I see that you have Van Synder's citation of the Les Hatton work on
empirical error rates in real programs. C++ does not look good there.
Fortran 90 helps find some of the call mismatchs that are possible in
Fortran 77 if one uses the newer facilities. The subscript errors
would remain and are a more serious issue.

Fortran 90 has matrix multiply in the language. Why do you then
talk about implementing matrix multiply? Because you choose
to make comparisons against the 1977 standard? Perhaps you should
also use the C++ version from 30 years ago. If you can not then
perhaps that indicates that things do change.

> but we do have to agree on this. Taste differs.
>
>> When an author goes out of the way to "think old" one wonders how much
>> of the rest of the material has the same attributes.
>
> I would appreciate if you will be more specific here.
>
>> Both a good implementation of an interpreter and of Fortran 90 are free
>> to use the best available subroutine libraries for their purposes. The
>> GNU successor to G77 may or may not have reached the maturity of using
>> a highly optimized run time for matrix multiply.
>
> Is Intel Fortran good? If you want it to, I will compile the code with
> it the next week.

As the saying goes "Old Fortran programmers can write Fortran in any
language" so using a newer compiler for Fortran 77 changes nothing
other than some operating system dependence.

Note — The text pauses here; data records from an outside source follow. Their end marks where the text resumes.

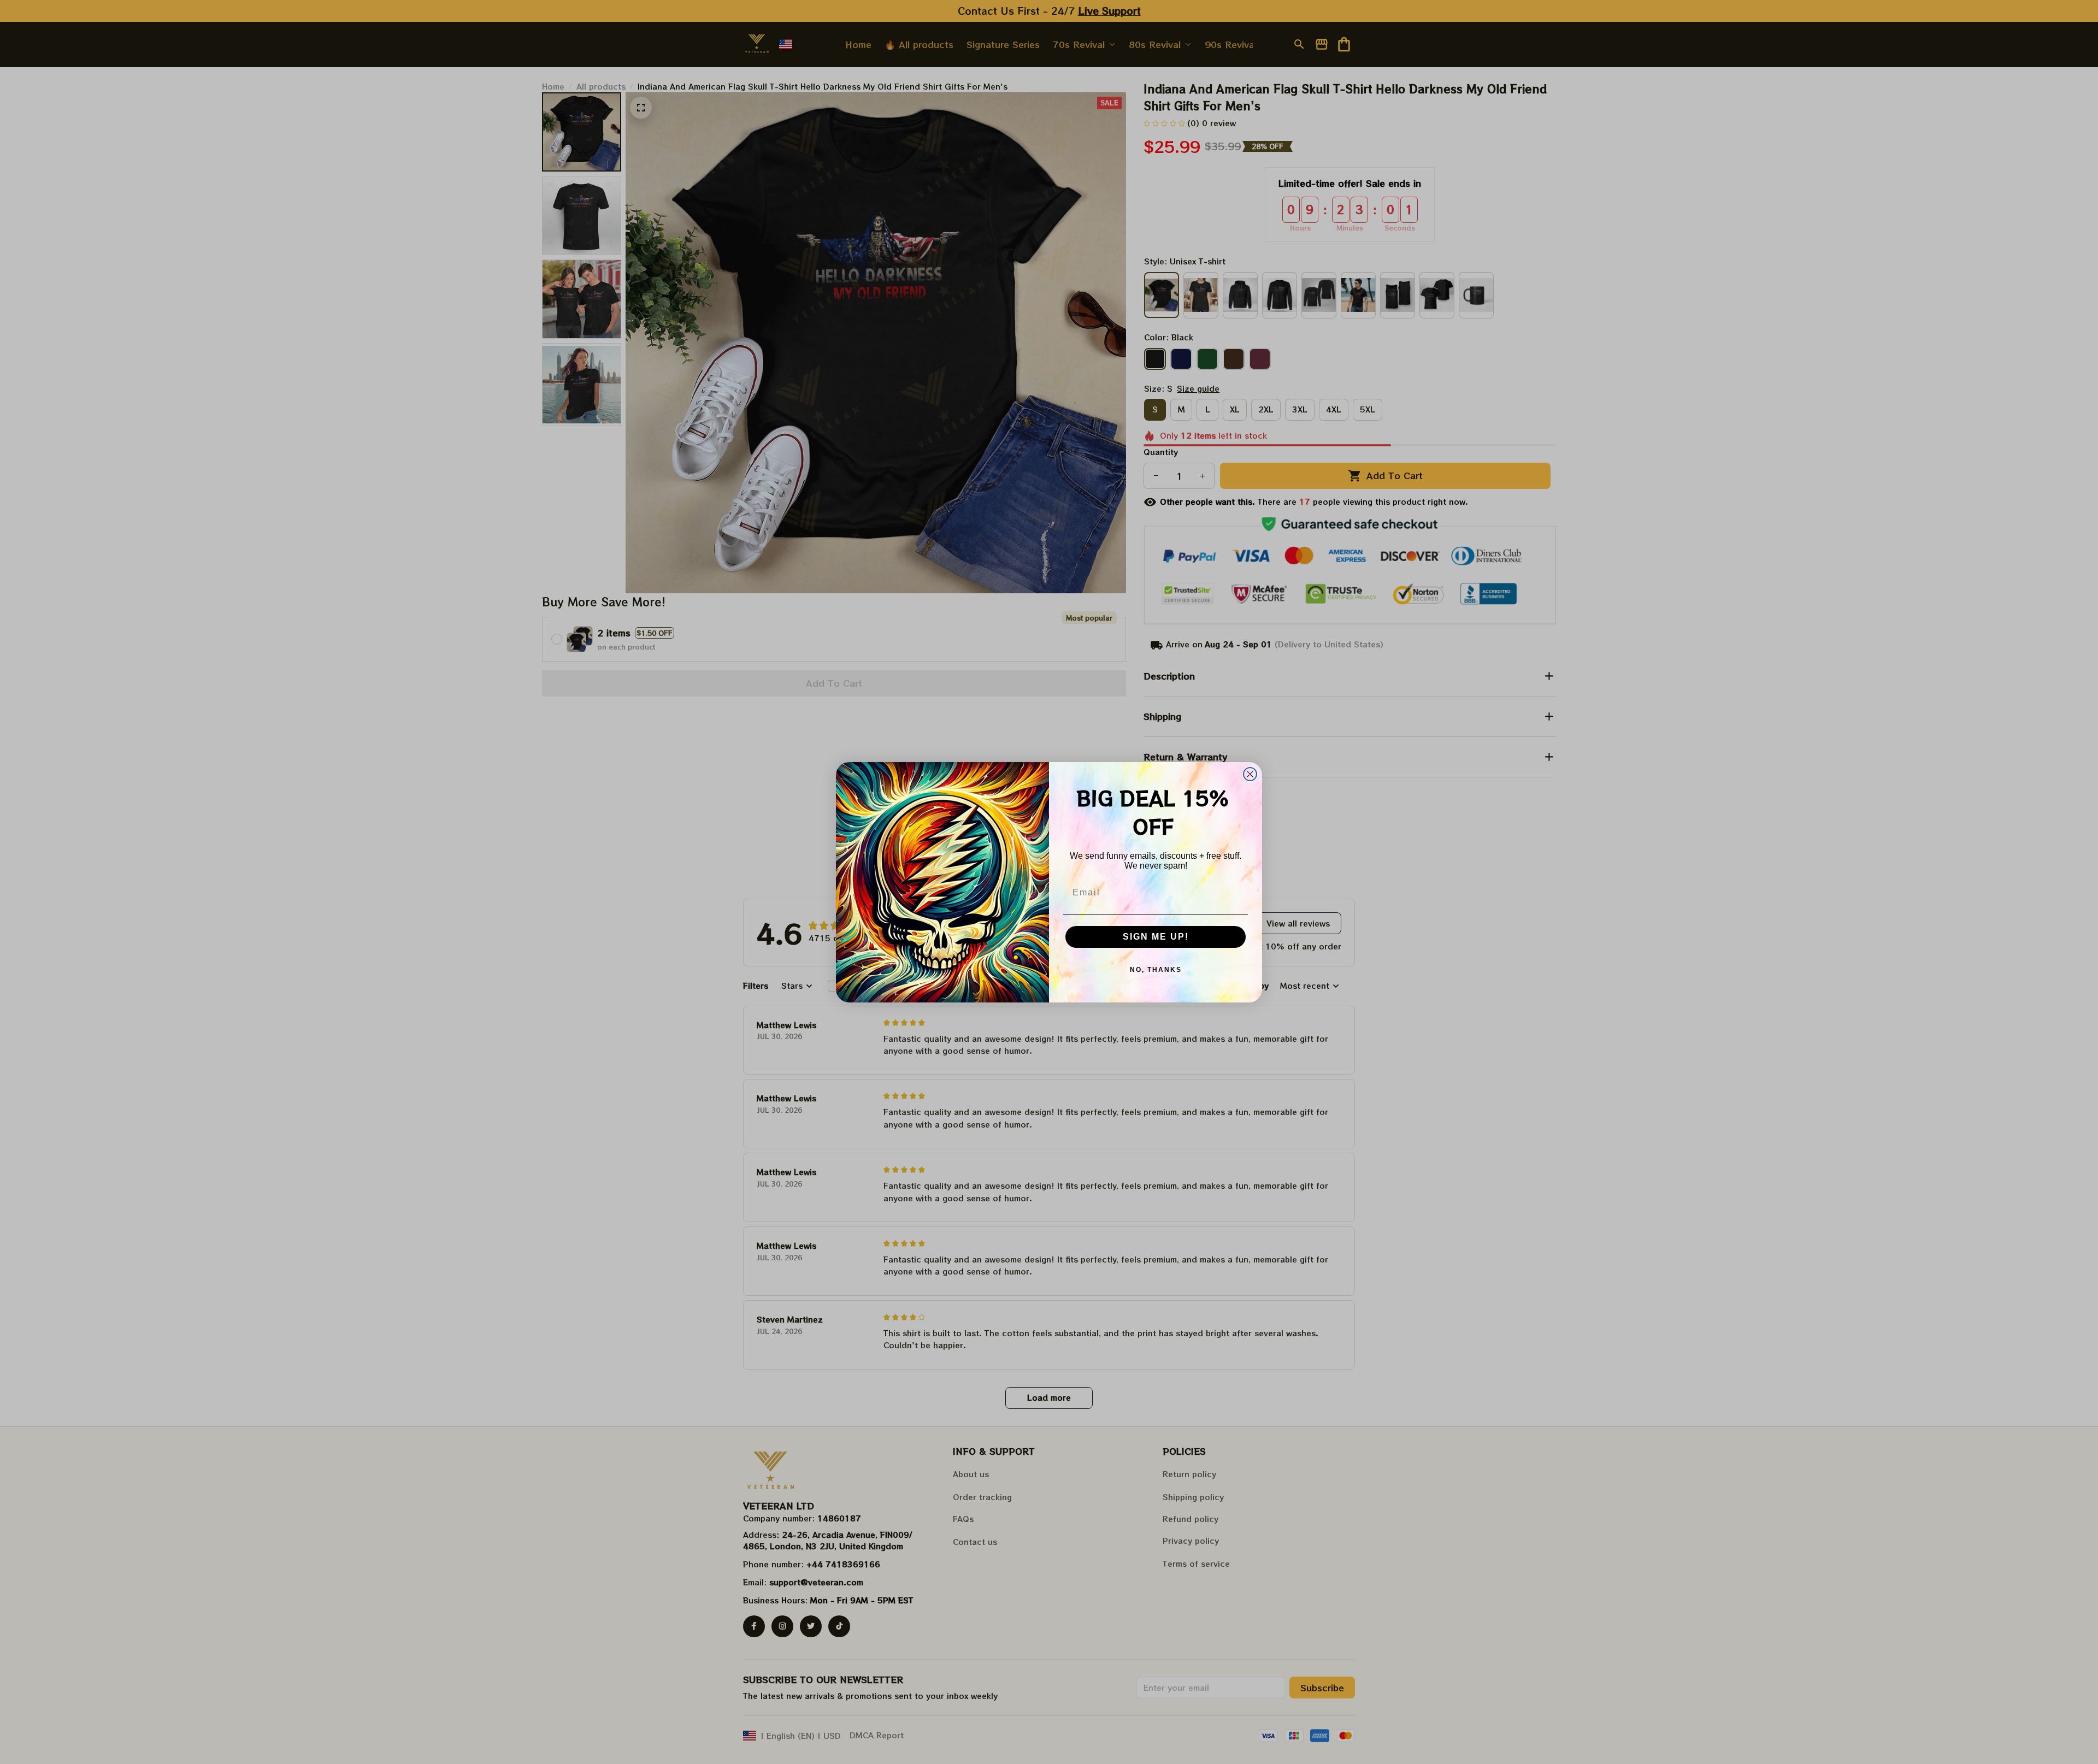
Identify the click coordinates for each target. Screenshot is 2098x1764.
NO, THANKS (1156, 970)
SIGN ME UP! (1156, 936)
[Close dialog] (1250, 774)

You might want to redo things with Fortran 90 array notation and
use the matrix multiply intrinsics as an exercise. If Numerical
Recipes can have (and have had for a long time) a Fortran 90
version then one would expect others to meet even that minimal standard.

> By the way, g95 produces exactly the same results as g77 with this
> code. If you could donate the code in newer Fortran, please. It would
> be my pleasure to compile it and compare timing.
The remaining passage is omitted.